[Date Prev][Date Next][Thread Prev][Thread Next][Date Index][Thread Index]

Re: some IANA registrations look like repertoires not charsets?



ned.freed@mrochek.com wrote:

> Assuming the intent really was to register repetoires seems like a 
> stretch to me.


I believe that is possible. I am trying to figure out what the intent was. I am not saying that we must assume right away that these names are not charsets.
The reference to ISO 10646 collections and IBM GCSGIDs however _suggests_ that these are just repertoires.


>> Without any specified encoding scheme, they would not qualify as 
>> charsets.
> 
> It isn't particularly relevant to the matter at hand, but the fact of the
> matter is that a charset doesn't require an encoding scheme. The 
> requirement is
> instead that there be a mapping from octets to characters. Whether this is

> implemented by means of a CCS/CES pair or something else is up to the


An encoding scheme is nothing but an algorithm for going from bytes to characters. "a charset doesn't require an encoding scheme" and "there be a mapping from octets to characters" are therefore contradictory.
Without an encoding scheme, there is no way to decode a byte stream.
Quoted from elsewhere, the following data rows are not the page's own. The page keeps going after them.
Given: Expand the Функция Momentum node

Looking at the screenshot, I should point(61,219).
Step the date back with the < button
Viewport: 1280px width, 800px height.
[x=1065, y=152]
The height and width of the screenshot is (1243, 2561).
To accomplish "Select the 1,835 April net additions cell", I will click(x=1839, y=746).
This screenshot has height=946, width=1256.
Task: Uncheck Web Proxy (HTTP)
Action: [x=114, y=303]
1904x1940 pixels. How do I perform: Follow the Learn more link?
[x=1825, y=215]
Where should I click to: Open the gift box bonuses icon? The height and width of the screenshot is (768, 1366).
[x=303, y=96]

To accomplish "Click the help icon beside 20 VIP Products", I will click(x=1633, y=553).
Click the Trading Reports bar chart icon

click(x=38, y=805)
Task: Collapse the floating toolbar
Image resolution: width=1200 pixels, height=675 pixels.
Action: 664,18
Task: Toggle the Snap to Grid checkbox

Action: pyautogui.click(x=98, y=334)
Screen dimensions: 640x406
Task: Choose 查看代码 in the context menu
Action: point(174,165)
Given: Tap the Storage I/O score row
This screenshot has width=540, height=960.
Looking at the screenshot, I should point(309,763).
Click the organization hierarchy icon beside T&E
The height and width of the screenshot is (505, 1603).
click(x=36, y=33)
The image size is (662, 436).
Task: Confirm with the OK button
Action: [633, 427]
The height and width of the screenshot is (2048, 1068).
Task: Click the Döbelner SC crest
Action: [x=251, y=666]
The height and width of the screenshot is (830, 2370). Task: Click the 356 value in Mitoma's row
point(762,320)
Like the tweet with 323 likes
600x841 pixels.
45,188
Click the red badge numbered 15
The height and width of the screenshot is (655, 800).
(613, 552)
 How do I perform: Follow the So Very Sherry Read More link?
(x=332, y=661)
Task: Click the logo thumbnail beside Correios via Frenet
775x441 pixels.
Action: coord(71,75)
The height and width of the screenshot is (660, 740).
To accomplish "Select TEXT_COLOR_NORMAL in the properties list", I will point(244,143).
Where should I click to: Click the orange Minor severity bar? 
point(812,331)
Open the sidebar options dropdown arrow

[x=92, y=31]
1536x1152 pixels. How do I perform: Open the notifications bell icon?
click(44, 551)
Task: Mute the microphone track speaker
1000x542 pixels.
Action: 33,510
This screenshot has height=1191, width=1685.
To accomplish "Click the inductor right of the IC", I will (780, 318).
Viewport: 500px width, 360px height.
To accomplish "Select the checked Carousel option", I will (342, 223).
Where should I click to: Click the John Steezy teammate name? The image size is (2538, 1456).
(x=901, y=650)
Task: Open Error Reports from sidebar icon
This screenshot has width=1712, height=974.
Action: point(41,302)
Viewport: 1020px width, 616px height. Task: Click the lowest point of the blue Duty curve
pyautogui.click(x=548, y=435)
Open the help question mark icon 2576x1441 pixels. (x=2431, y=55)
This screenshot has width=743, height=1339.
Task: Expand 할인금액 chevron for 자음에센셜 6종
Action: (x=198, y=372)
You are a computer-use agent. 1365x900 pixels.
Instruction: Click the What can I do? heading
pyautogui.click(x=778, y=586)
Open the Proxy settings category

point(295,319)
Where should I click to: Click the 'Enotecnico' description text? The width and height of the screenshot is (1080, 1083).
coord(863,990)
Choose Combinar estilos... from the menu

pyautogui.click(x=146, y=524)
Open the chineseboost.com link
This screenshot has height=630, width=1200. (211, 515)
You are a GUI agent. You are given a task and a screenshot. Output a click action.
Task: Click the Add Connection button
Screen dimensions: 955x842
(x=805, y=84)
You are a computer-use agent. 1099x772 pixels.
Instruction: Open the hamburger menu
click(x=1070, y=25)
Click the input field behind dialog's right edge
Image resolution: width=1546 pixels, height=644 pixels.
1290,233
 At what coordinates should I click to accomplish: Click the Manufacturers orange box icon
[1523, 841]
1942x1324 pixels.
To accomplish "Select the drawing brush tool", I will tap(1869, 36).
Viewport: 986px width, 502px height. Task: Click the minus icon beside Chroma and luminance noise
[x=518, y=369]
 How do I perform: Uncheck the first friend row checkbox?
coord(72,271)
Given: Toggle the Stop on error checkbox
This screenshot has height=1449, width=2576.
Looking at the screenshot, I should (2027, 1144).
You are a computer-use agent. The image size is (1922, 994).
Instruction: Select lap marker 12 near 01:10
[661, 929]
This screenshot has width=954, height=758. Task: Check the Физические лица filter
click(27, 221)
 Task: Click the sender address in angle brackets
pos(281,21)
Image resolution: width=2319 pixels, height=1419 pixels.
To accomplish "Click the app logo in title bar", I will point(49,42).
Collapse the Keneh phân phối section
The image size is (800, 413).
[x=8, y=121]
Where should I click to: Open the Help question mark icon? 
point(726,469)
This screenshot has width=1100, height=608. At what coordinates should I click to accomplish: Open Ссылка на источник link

> registration. Charsets like iso-2022-jp certainly don't consist of a single
> CCS/CES pair.


We all know that a number of charsets combine one CES with multiple CCSes. Without that CES you would not have a charset, though.
We could argue if there is one CES with sub-CESes or a CES with CEFs (a little like debating ISO/OSI vs. TCP stack), but at the minimum you need that one lowest-level CES to dissect the byte stream into meaningful units.

Importantly, an IBM GCSGID does not even specify a CCS because it does not map abstract characters to any kind of codes.
(An ISO 10646 collection is a CCS however.)

It is of course possible that the IANA character-sets list is supposed to list not only things that are "charsets" but also CCSes and CEFs and repertoires.
If so, then please add clarifying text to the top of the list document, and appropriate classification to at least non-charset entries.


> More likely it was assumed the encoding was implied by the registration.


That would be good and valid, and I am trying to ascertain what encoding if any was implied.


> In any case, past attempts to clean up the registry haven't been 
> successful.
> And given that actual use of any of this junk is unlikely to exist, it
> hasn't proved to be sufficiently problematic to force the issue.


That is a sad statement. It puts a big disclaimer onto the IANA charset list that diminishes its value, in my opinion.

Best regards,

markus